**Extract:**
+ + +

Oregon State University

03-09-00

Asteroid devastation could even be worse than feared

By David Stauth

CORVALLIS, Ore. -- Researchers say in a new report that if a huge asteroid were to hit the Earth, the catastrophic destruction it causes, and even the "impact winter" that follows, might only be a prelude to a different, but very deadly phase that starts later on.

They're calling it, "ultraviolet spring."

In an analysis of the secondary ecological repercussions of a major asteroid impact, scientists from Oregon State University and the British Antarctic Survey have outlined some of the residual effects of ozone depletion, acid rain and increased levels of harmful ultraviolet radiation. The results were just published in the journal Ecology Letters.

The findings are frightening. As a number of popular movies have illustrated in recent years, a big asteroid or comet impact would in fact produce enormous devastation, huge tidal waves, and a global dust cloud that would block the sun and choke the planet in icy, winter-like conditions for months. Many experts believe such conditions existed on Earth following an impact around the Cretaceous-Tertiary, or K-T boundary, when there was a massive extinction of many animals, including the dinosaurs.

That's pretty bad. But according to Andrew Blaustein, a professor of zoology at Oregon State University, there's more to the story.

"Scientists have pretty well documented the immediate destruction of an asteroid impact and even the impact winter which its dust cloud would create," Blaustein said. "But our study suggests that's just the beginning of the ecological disaster, not the end of it."

Blaustein and colleague Charles Cockell examined an asteroid impact of a magnitude similar to the one that occurred around the K-T boundary, which is believed to have hit off the Yucatan Peninsula with a force of almost one trillion megatons.

The immediate results would be catastrophic destruction and an impact winter, with widespread death of plants and the large terrestrial animals -- including humans -- that most directly depend on those plants for food. That's the beginning of an ugly scenario, the researchers say.

+ + +

**Prompt 1:** According to the asteroid article, why would the large land animals die soon after a major impact? Answer in one to three sentences.
**Prompt 2:** Continue the asteroid article from its last paragraph.
The data that comes next is separate material and has no connection to the asteroid article.

**Given material:**
+ + +

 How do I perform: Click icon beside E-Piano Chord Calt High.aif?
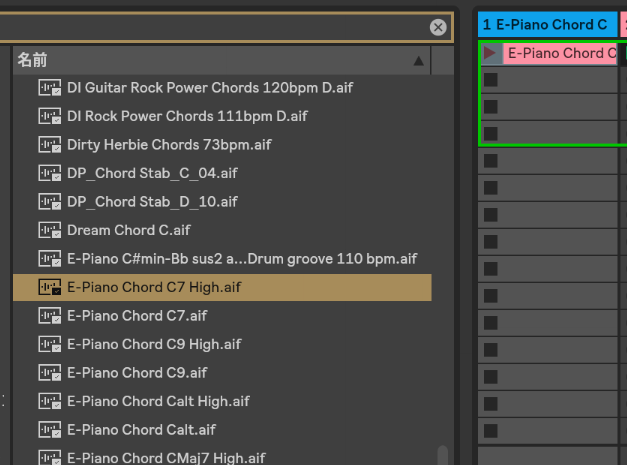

+ + +

**Answer area 1:** The impact would cause catastrophic destruction and an impact winter that kills plants across wide areas. Large terrestrial animals, including humans, depend most directly on those plants for food, so they would die as well.

**Answer area 2:**
As a result of the impact, the atmosphere would become loaded with nitric oxide, causing massive amounts of acid rain. As they become acidified, the lakes and rivers would have reduced amounts of dissolved organic carbons, which would allow much greater penetration of ultraviolet light.

At first, of course, the ultraviolet rays would be blocked by the dust cloud, which sets the stage for a greater disaster later on. Many animals depend on some exposure to ultraviolet light to keep operational their biological protective mechanisms against it -- without any such light, those protective mechanisms would be eroded or lost.

During the extended winter, animals across the biological spectrum would become weaker, starved and more vulnerable. Many would die. Then comes ultraviolet spring, shining down on surviving plants and animals that have lost their resistance to ultraviolet radiation and penetrating more deeply, with greater intensity, into shallow waters than it ever has before.

"By our calculations, the dust cloud would shield the Earth from ultraviolet light for an extended period, with it taking about 390 days after impact before enough dust settled that there would be an ultraviolet level equal to before the impact. After that, the ozone depletion would cause levels of ultraviolet radiation to at least double, about 600 days after impact."

According to their study, these factors would lead to ultraviolet-related DNA damage about 1,000 times higher than normal, and general ultraviolet damage to plants about 500 times higher than normal. Ultraviolet radiation can cause mutations, cancer, and cataracts. It can kill plants or slow their growth, suppressing the photosynthesis which forms the base of the world's food chain.

Smaller asteroid impacts, which have happened far more frequently in Earth's history, theoretically might cause similar or even worse problems with ultraviolet exposure, the researchers say. The ozone depletion would be less, but there would also be less of a protective dust cloud.

"Part of what we're trying to stress here is that with an asteroid collision, there will be many synergistic effects on the environment that go far beyond the initial impact," said Cockell, a researcher with the British Antarctic Survey who did some of this analysis while formerly working with NASA. "Effects such as acid rain, fires, the dust clouds, cold temperatures, ozone depletion and ultraviolet radiation could all build upon each other."

During the K-T event, the scientists said, many of the animals may actually have been spared most of the ultraviolet spring they envision. That impact, oddly enough, hit a portion of the Earth's crust that was rich in anhydrite rocks. This produced a 12-year sulfate haze that blocked much of the ultraviolet radiation. But it was a lucky shot -- that type of rock covers less than 1 percent of the Earth's surface.

So when the next "big one" comes, the scientists said, the ecological repercussions may be more savage than any of those known in Earth's long history. The collision will be devastating, the "impact winter" deadly.

But it will be the ultraviolet spring that helps finish off the survivors.